The copy has to match the data exactly and leave out every picture.
PROVIDED RECORDS Block Start
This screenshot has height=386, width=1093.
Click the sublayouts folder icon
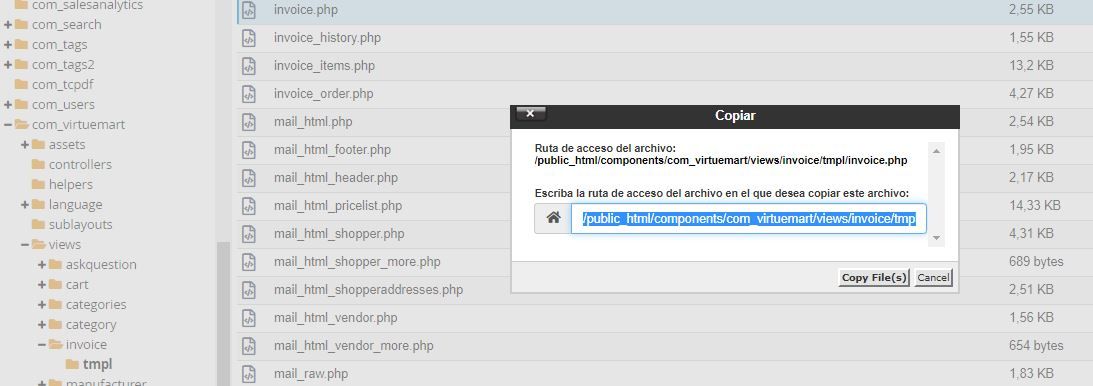[x=38, y=224]
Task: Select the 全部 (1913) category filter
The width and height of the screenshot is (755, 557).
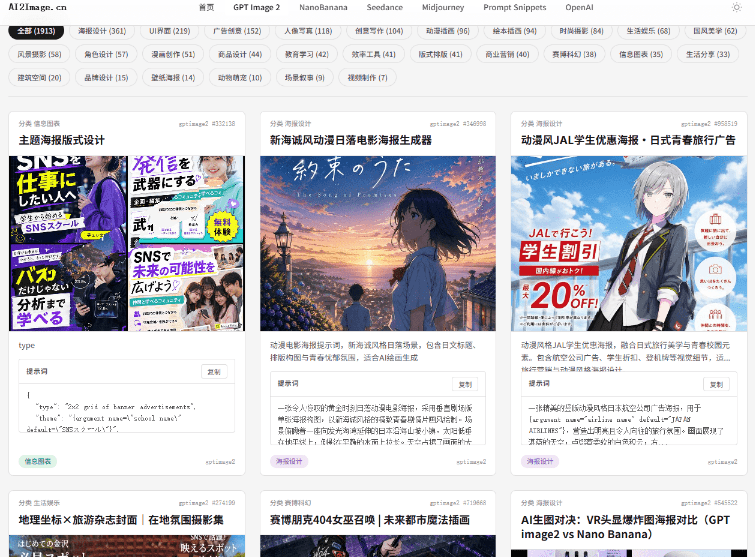Action: 36,31
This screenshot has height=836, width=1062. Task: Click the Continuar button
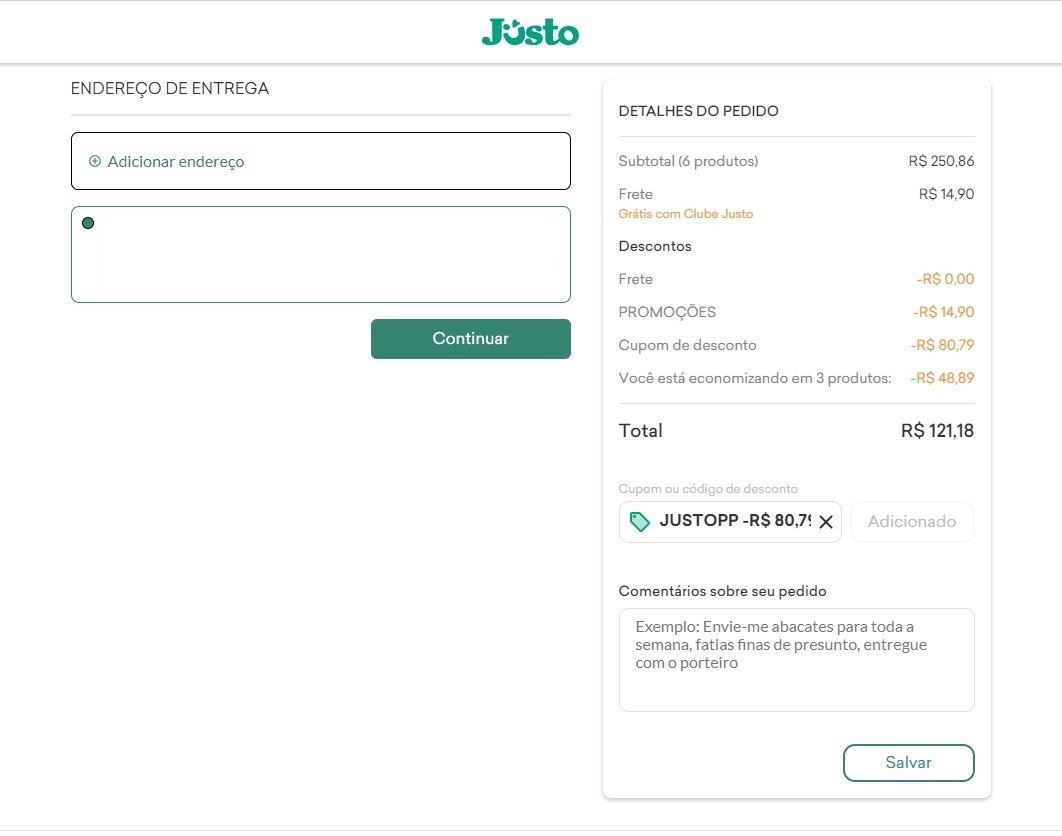(x=471, y=339)
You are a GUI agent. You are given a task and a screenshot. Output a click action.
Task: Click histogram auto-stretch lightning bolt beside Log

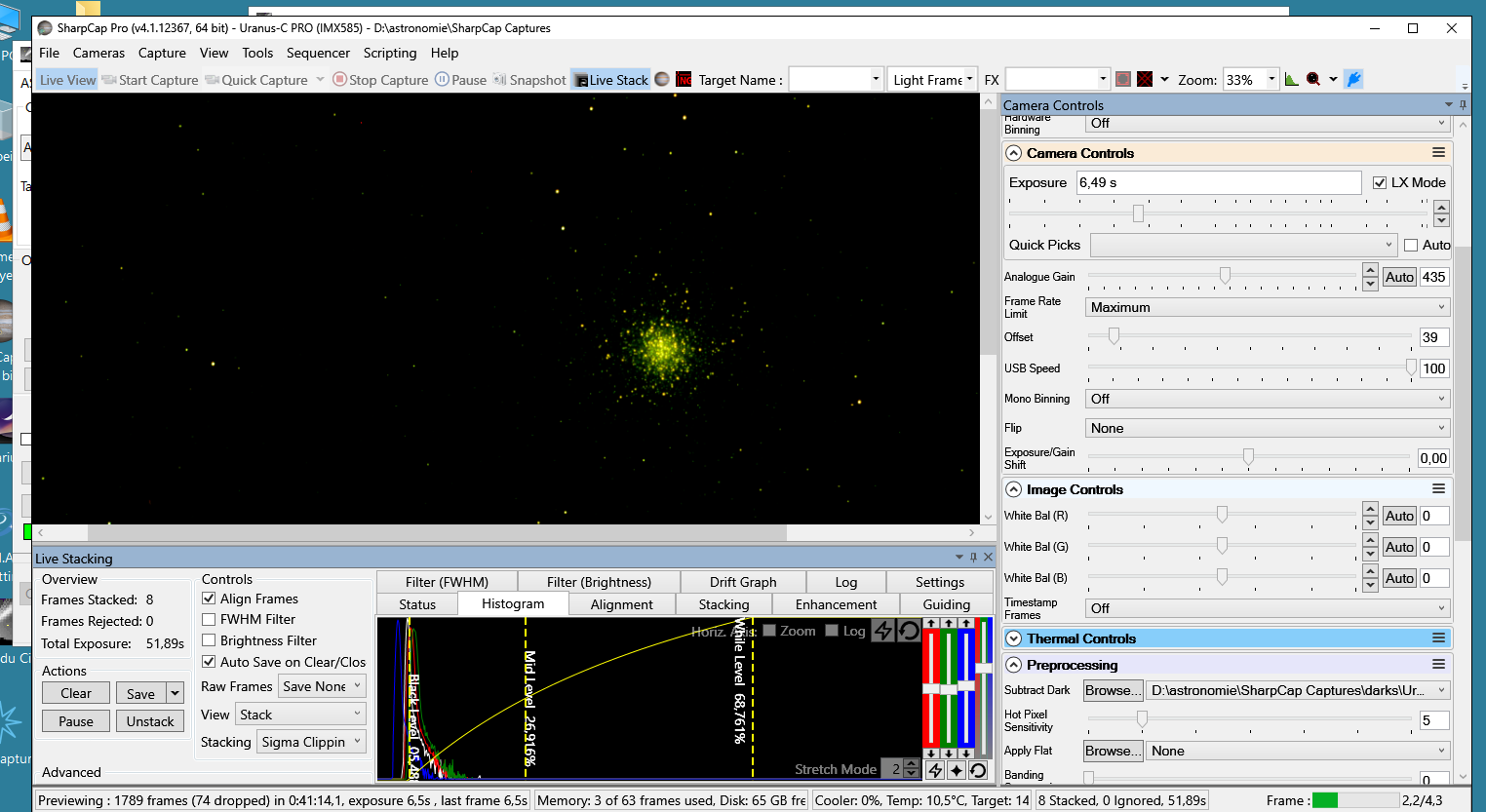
PROVIDED RECORDS Block End
> **ANSWER FOR THE TASK**
This screenshot has height=386, width=1093.
Click the sublayouts folder icon
[x=38, y=224]
Task: Select the 全部 (1913) category filter
The width and height of the screenshot is (755, 557).
Action: 36,31
This screenshot has height=836, width=1062. Task: Click the Continuar button
(x=471, y=339)
You are a GUI agent. You are given a task and a screenshot. Output a click action.
Task: Click histogram auto-stretch lightning bolt beside Log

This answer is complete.